The etymology of “conversion” and “conversation” are similar. From Latin roots, “con” means with or together; “ver” or “vertere” is a reference to turning or changing; “sion” or “sation” implies an action. Converting or conversing, then, is an act of turning in a different direction because of engagement with another or others. “Ver” or “verit” also means truth in the same mother tongue; while “con,” though in most languages means with, in ours it means against. Perhaps, through conversational dialogue, discussion, debate, even disagreement, and discernment, we push back and forth, with and against, in hopes of turning together to a truth that prompts us to act in a different way than we did before.
Cultural directives, like the Nike motto, “Just Do It,” and Elvis’ famous lyrics, “a little less conversation…a little more action,” suggest that we sometimes talk about matters so much that it keeps us from experiencing life. But a better life involves balance between action and reflection. Jesuit spirituality promotes the action-reflection model in service learning. In other words, when we engage in the world, it is good to reflect upon it with others to discuss what we did, saw, heard, experienced, etc., so that we can go out again to serve with deeper awareness and, hopefully, make a greater impact. By sharing stories through conversation, we gain increased insight from others; through prayerful discernment we become open to God’s spirit and other good spirits working through us, with us, in and around us. By conversation, then, we experience conversion to a better understanding of our surroundings and our society. And that will steer us to a deeper truth.
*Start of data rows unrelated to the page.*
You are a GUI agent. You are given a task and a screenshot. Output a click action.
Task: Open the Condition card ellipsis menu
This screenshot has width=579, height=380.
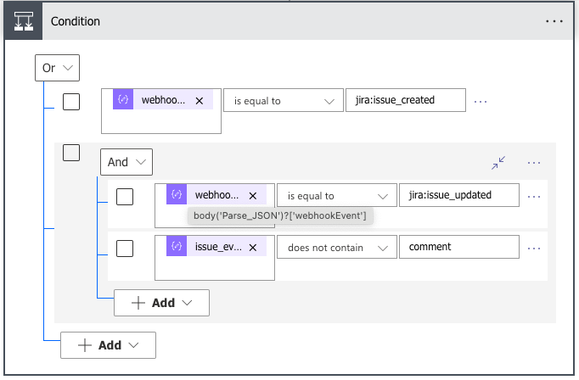pyautogui.click(x=554, y=21)
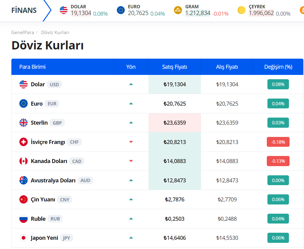
Task: Open the GenelPara breadcrumb link
Action: (23, 32)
Next month (next year), at Rockhurst, I will participate with colleagues in some opportunities that promote conversation and conversion. One offering is a podcast that will discuss significant issues to our faith; another is a series of interactions with people who live, learn, work, and/or worship in the heart of Kansas City, especially along Troost Avenue, site of the future Alvin Brooks Center for Faith-Justice. I will be taking it to the streets to share the perspectives of those who are invested daily in urban living and who have witnessed the conversion along Troost in recent decades. I look forward to expanding my understanding through heart-of-the-city engagement with neighbors, coworkers, former strangers, future friends, and fellow sojourners. It is my hope that the conversations lead to conversion in the way I and others view things, even in the way I understand my faith as it is lived out on asphalt and concrete, in shops and service agencies, amidst other citizens who, like you and me, want a healthier, happier, holier, and more wholesome city to pass along to the next generation.
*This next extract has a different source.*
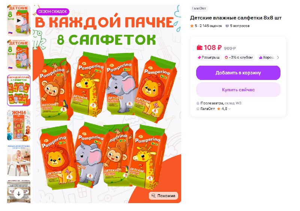This screenshot has height=211, width=300.
Task: Expand more badges with right chevron
Action: pos(278,57)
Advent and Christmas are times for conversion through stories of mystical spirits and magical energy. Films, movies, shows, music, carols, hymns, seasonal novellas, bible passages, and holiday characters—they are all part of the story, part of the conversation, and part of our year’s end call to conversion. It is good to return to them at this time because they prompt our act of turning together to discover a deeper truth of a deeper reality found in this blessed season. Before flipping the calendar of our life to a new chapter with hope-filled resolutions for a better life in the year that awaits, we pause and pray that we are tuned in to the right voices. For religious people, that means turning to God, first, foremost, frequently, and faithfully. Prayer is how the most important conversations take place and where the real conversion occurs. While visions of sugarplums and dreams of peace on earth swirl around us like snowflakes dancing in chilled air, let’s not wander from the reason for the season, the reality of God in our midst, for it will guide every season of our lives.